However, merely working in one of these fields does not mean automatic eligibility. You will still need to pass the lender’s additional criteria first.

Is it better to pay the lenders mortgage insurance?

People often wonder if it is smart to pay the LMI? In some cases, the answer is yes. Depending on your circumstances, however, if you are quite far off the 20% deposit, it may be better to pay the LMI rather than delaying your loan. That way, you may be able to own a home sooner

That said, if you are close to reaching your 20% deposit, then it may be better to wait. For instance, if you need $5,000 more for the 20% deposit, it may be better to wait and save this up. If you need $20,000 more, then paying an $8,000 LMI may be in your best interest. It all comes down to whether you will actually save any money if you delay your loan. Ultimately, while it is an extra expense, in some cases, it may be worth it, if you decide that it’s what’s best for your circumstances.
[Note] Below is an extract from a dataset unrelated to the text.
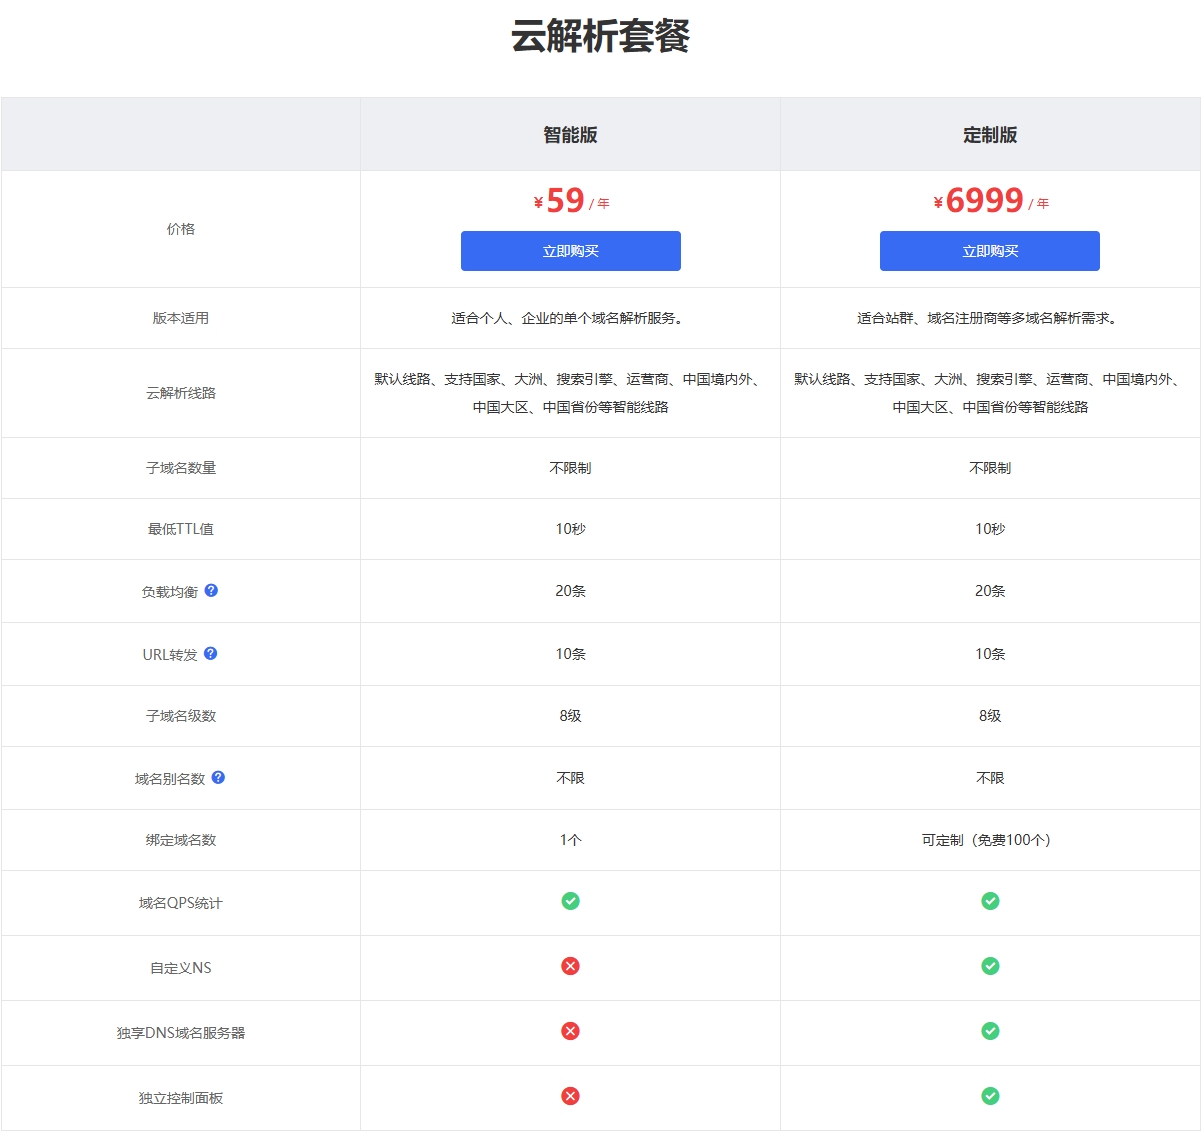Click the 云解析线路 row label
The height and width of the screenshot is (1132, 1202).
point(181,393)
Stamp duty on lenders mortgage insurance

Stamp duty is an additional tax applied to certain documents and transactions. You will more commonly hear of stamp duty on the sale of a property. However, stamp duty also applies to lenders mortgage insurance. Stamp duty varies by state and may be avoidable depending on the lender you’re dealing with.

This is because some lenders have “risk fees” instead of LMI. Risk fees are not technically a form of insurance. Therefore, the stamp duty does not apply. A risk fee is often less than the total LMI, which may also be beneficial.

Does lenders mortgage insurance vary by state?

Yes, LMI does vary according to the state you are looking to buy your home in. This is a result of added stamp duty. For example, lenders mortgage insurance QLD may have a 9% stamp duty increase. Whereas, lenders mortgage insurance TAS may have a 10% increase.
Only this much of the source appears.